Regional policymakers and experts advocate for safeguarding children in South Asia from compounding shocks and stresses

Published On: February 24, 2023 12:58 PM NPT By: Republica  | @RepublicaNepal

KATHMANDU, Feb 24: Policymakers, experts, academics, and think tanks from South Asia came together at the South Asian Association for Regional Cooperation (SAARC) Secretariat in Kathmandu on Friday to discuss protecting children and families from the extensive precarity brought on by climate disasters, economic shocks and the lingering effects of the COVID-19 pandemic.

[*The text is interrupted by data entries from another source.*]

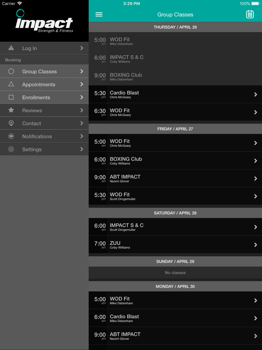Tap the Notifications speech bubble icon
Image resolution: width=262 pixels, height=350 pixels.
pyautogui.click(x=11, y=136)
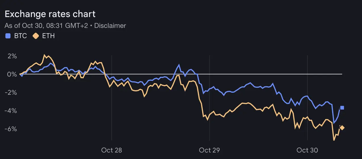Click the 2% y-axis label

coord(12,56)
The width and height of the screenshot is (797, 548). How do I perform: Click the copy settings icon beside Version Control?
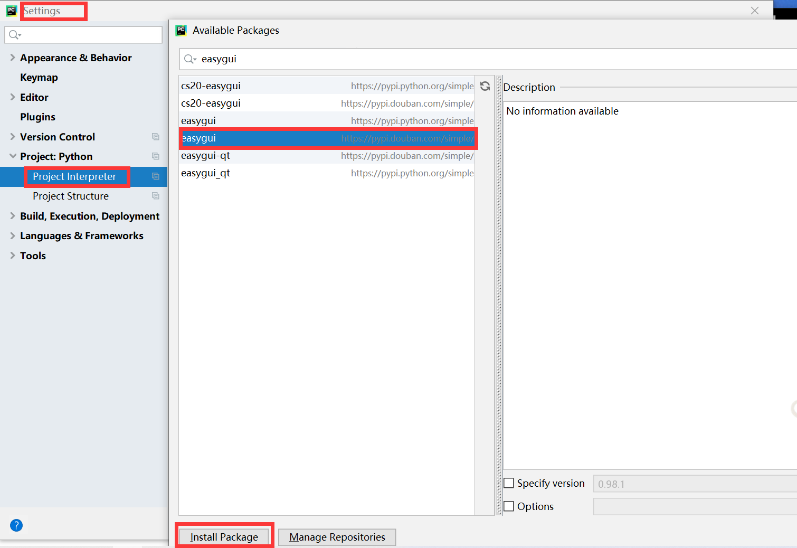pos(155,136)
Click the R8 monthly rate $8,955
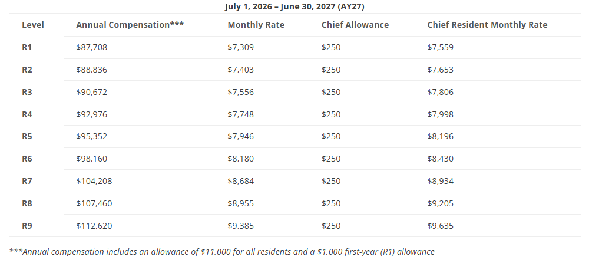 (x=241, y=203)
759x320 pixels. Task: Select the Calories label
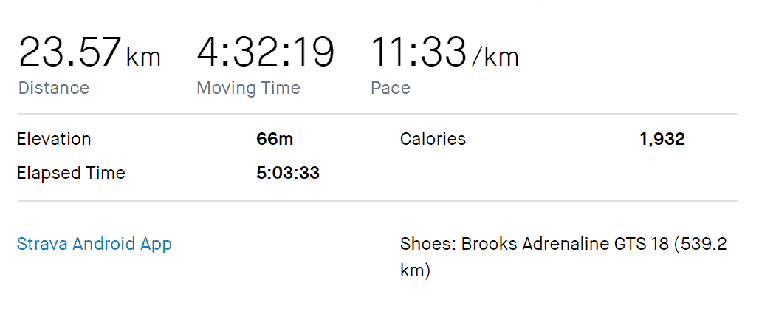point(433,139)
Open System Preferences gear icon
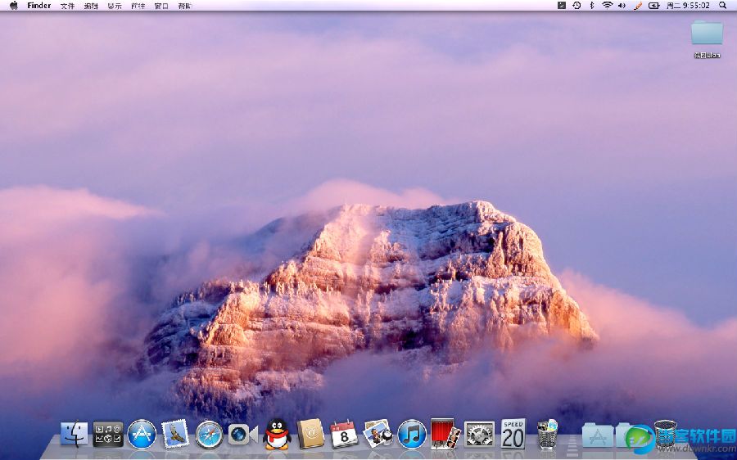 479,434
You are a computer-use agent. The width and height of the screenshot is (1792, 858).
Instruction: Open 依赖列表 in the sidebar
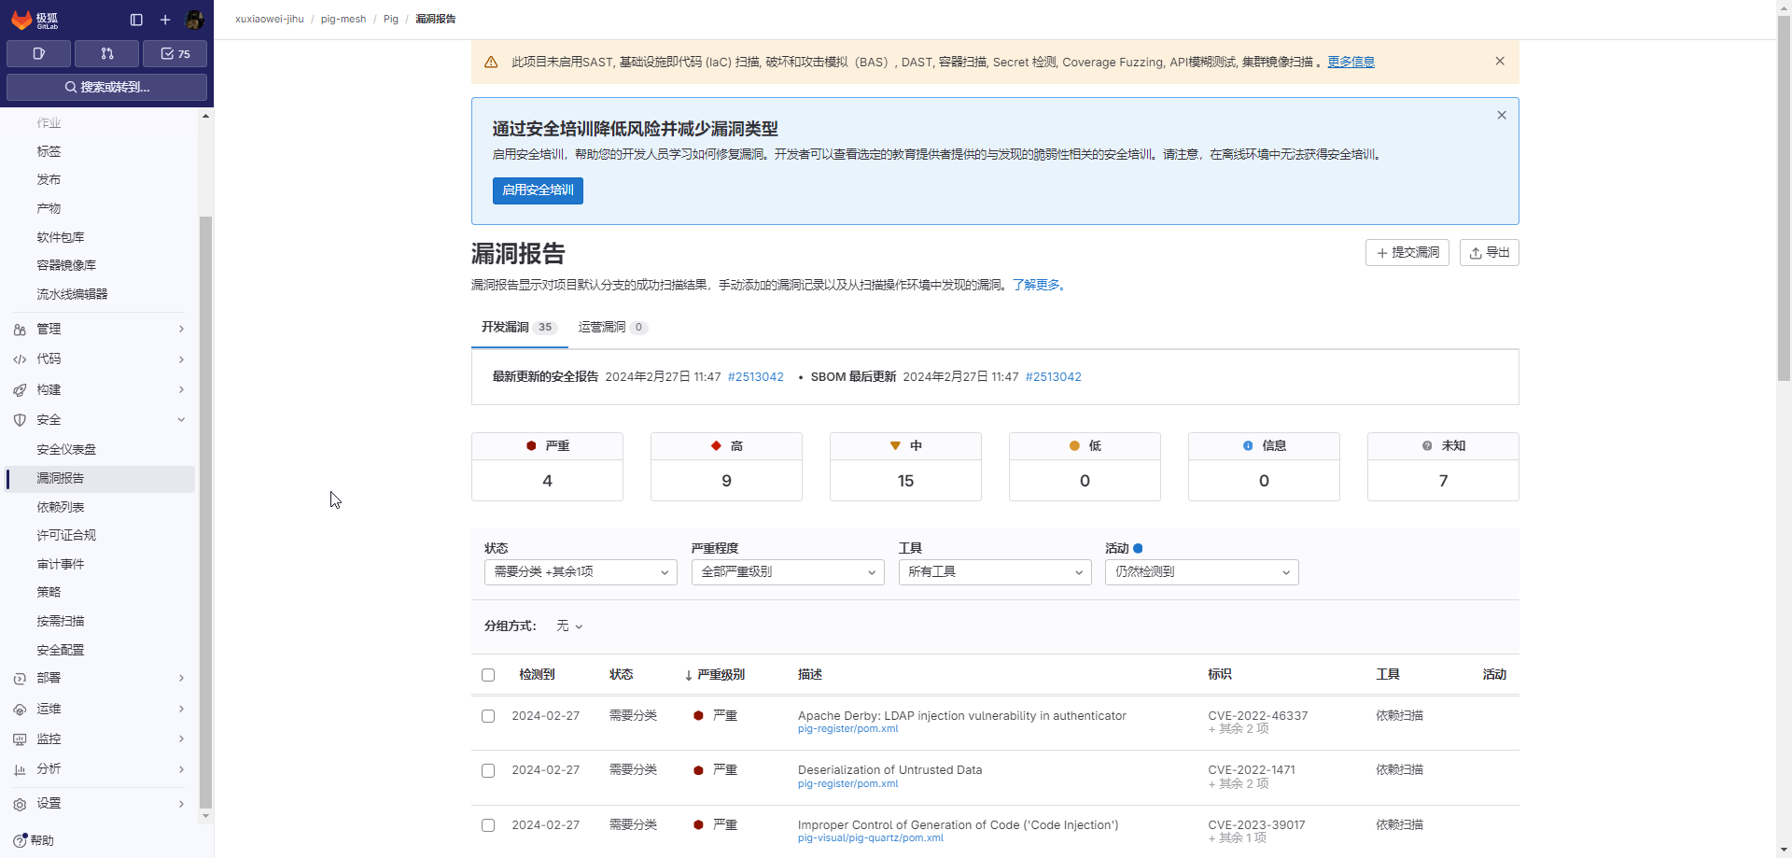(61, 507)
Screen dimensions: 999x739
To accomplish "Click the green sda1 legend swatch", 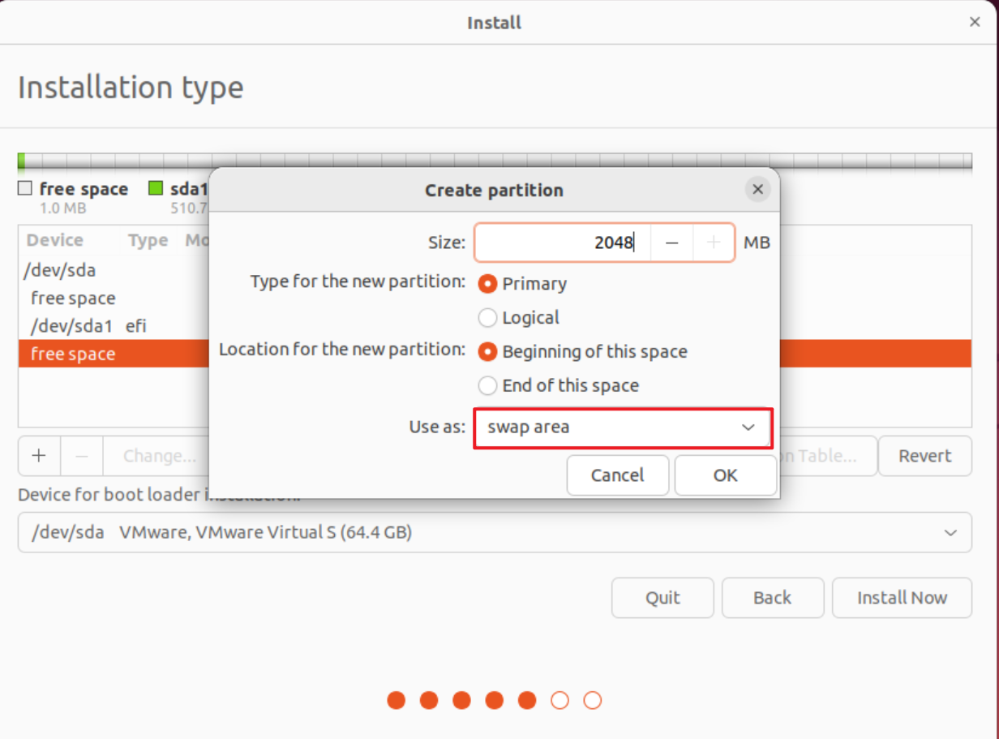I will (x=156, y=188).
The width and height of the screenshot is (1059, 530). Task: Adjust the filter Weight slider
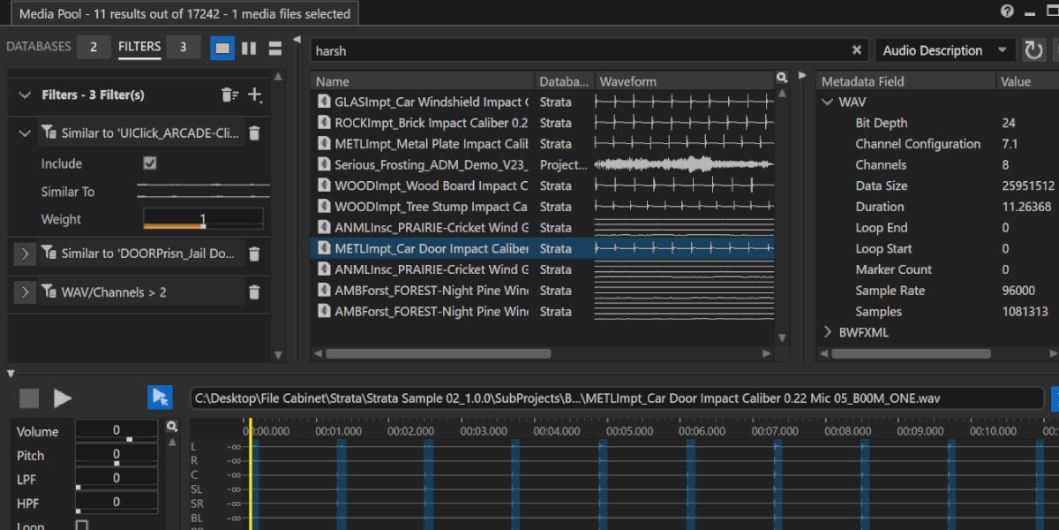(x=203, y=219)
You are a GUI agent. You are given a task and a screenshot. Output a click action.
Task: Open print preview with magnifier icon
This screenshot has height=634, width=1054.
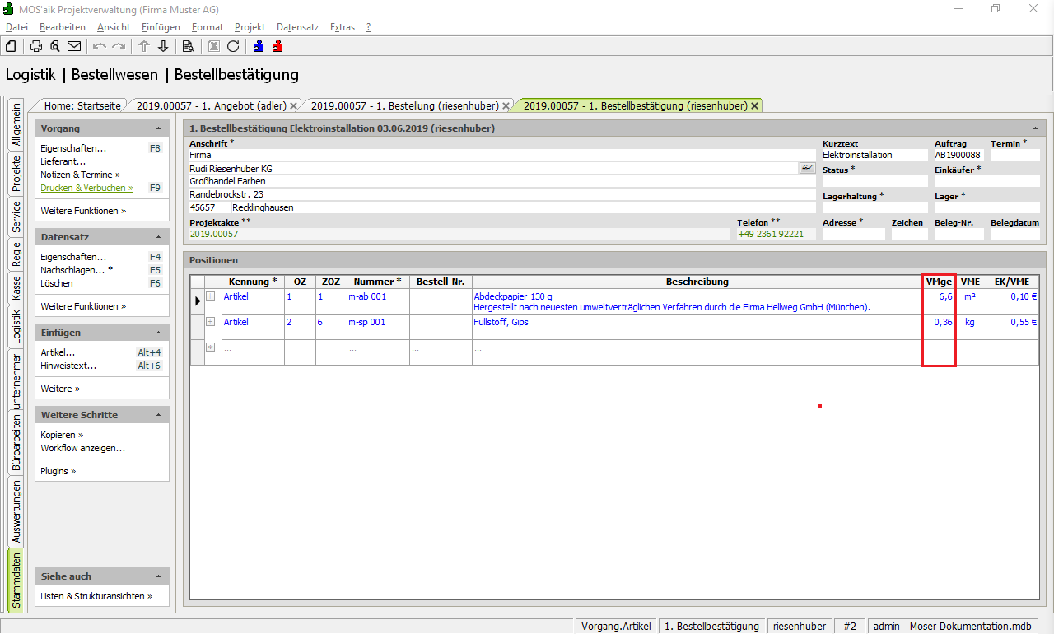tap(55, 46)
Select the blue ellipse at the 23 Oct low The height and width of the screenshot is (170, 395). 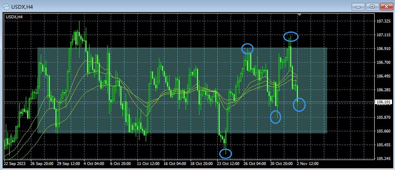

The event was organized by UNICEF South Asia in partnership with the SAARC. Bharat Raj Paudyal, Foreign Secretary of Nepal, Martin Raiser, Vice President for South Asia at the World Bank and Dr. Pem Kandel from the International Centre for Integrated Mountain Development (ICIMOD) attended the event as special guests.

South Asia is home to 628 million children – the highest child population in the world – and is also an epicenter for climate disasters. In 2022 alone, climate-induced floods left over 15 million boys and girls in South Asia in need of assistance. 

Meanwhile, the economic downturn sparked by the COVID-19 pandemic and fuelled by rising inflation, conflicts and mounting country debts, has had a disproportionate impact on children and families.

“The evidence shows us that the most vulnerable children and families in South Asia have been hit the hardest by the effects of COVID-19, climate change, rising food prices and inflation,” said Esala Ruwan Weerakoon, SAARC Secretary General. “The decisions and investments we make today will determine the resilience of our region in tackling future shocks.”

Similarly, Foreign Secretary Poudyal said, “It is equally true that children suffer silently from the ramification of global scale challenges. Such challenges can take many forms, including economic disarray, social upheaval and political tensions which restrict access to resources, healthcare and education that are essential for children's development. Ultimately, they perpetuate cycles of poverty and inequality for future generations.”